> **Task requirements**: In this exercise, the data must be written out exactly.

> **Excerpted data**:
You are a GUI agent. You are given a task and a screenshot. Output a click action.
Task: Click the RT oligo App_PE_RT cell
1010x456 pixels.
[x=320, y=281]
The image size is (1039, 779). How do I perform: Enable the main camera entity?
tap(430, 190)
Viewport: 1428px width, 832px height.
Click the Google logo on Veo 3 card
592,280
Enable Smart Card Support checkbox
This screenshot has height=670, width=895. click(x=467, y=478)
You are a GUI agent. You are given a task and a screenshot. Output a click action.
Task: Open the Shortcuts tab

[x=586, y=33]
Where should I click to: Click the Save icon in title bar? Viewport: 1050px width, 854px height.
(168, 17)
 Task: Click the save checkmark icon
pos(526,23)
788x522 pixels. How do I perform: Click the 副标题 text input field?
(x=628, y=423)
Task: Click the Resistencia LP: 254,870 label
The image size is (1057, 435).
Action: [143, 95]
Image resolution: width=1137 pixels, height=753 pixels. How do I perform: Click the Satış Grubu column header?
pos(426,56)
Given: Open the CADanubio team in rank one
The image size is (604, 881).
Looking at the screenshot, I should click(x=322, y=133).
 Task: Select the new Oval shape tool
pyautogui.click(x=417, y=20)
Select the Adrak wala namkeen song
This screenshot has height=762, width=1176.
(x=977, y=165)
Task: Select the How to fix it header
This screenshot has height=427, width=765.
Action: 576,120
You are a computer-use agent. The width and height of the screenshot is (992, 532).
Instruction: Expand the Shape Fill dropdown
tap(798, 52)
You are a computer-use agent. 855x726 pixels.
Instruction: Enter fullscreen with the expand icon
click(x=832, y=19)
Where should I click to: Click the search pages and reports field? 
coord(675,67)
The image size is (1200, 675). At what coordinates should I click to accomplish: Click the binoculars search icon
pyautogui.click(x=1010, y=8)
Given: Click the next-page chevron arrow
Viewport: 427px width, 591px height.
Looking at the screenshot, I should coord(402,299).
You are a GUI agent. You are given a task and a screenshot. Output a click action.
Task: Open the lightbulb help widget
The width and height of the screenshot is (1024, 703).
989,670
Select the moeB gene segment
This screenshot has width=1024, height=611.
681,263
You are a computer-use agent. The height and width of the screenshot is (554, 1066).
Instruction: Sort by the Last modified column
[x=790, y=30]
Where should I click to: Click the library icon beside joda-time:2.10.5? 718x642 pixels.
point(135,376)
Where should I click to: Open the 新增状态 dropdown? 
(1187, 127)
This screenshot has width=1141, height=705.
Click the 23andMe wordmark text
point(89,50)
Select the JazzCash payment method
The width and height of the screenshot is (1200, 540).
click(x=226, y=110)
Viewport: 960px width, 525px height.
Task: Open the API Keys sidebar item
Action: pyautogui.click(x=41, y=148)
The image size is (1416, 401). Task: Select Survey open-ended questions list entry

> **Your solution**:
You are a GUI agent. You are given a task and a screenshot. Output a click action.
Task: Click the RT oligo App_PE_RT cell
1010x456 pixels.
[x=320, y=281]
The image size is (1039, 779). How do I perform: Enable the main camera entity?
tap(430, 190)
Viewport: 1428px width, 832px height.
Click the Google logo on Veo 3 card
592,280
Enable Smart Card Support checkbox
This screenshot has height=670, width=895. click(x=467, y=478)
You are a GUI agent. You are given a task and a screenshot. Output a click action.
Task: Open the Shortcuts tab

[x=586, y=33]
Where should I click to: Click the Save icon in title bar? Viewport: 1050px width, 854px height.
(168, 17)
 Task: Click the save checkmark icon
pos(526,23)
788x522 pixels. How do I perform: Click the 副标题 text input field?
(x=628, y=423)
Task: Click the Resistencia LP: 254,870 label
The image size is (1057, 435).
Action: [143, 95]
Image resolution: width=1137 pixels, height=753 pixels. How do I perform: Click the Satış Grubu column header?
pos(426,56)
Given: Open the CADanubio team in rank one
The image size is (604, 881).
Looking at the screenshot, I should click(x=322, y=133).
 Task: Select the new Oval shape tool
pyautogui.click(x=417, y=20)
Select the Adrak wala namkeen song
This screenshot has height=762, width=1176.
(x=977, y=165)
Task: Select the How to fix it header
This screenshot has height=427, width=765.
Action: 576,120
You are a computer-use agent. The width and height of the screenshot is (992, 532).
Instruction: Expand the Shape Fill dropdown
tap(798, 52)
You are a computer-use agent. 855x726 pixels.
Instruction: Enter fullscreen with the expand icon
click(x=832, y=19)
Where should I click to: Click the search pages and reports field? 
coord(675,67)
The image size is (1200, 675). At what coordinates should I click to accomplish: Click the binoculars search icon
pyautogui.click(x=1010, y=8)
Given: Click the next-page chevron arrow
Viewport: 427px width, 591px height.
Looking at the screenshot, I should coord(402,299).
You are a GUI agent. You are given a task and a screenshot. Output a click action.
Task: Open the lightbulb help widget
The width and height of the screenshot is (1024, 703).
989,670
Select the moeB gene segment
This screenshot has width=1024, height=611.
681,263
You are a computer-use agent. The height and width of the screenshot is (554, 1066).
Instruction: Sort by the Last modified column
[x=790, y=30]
Where should I click to: Click the library icon beside joda-time:2.10.5? 718x642 pixels.
point(135,376)
Where should I click to: Open the 新增状态 dropdown? 
(1187, 127)
This screenshot has width=1141, height=705.
Click the 23andMe wordmark text
point(89,50)
Select the JazzCash payment method
The width and height of the screenshot is (1200, 540).
click(x=226, y=110)
Viewport: 960px width, 525px height.
Task: Open the API Keys sidebar item
Action: pyautogui.click(x=41, y=148)
The image size is (1416, 401). Task: Select Survey open-ended questions list entry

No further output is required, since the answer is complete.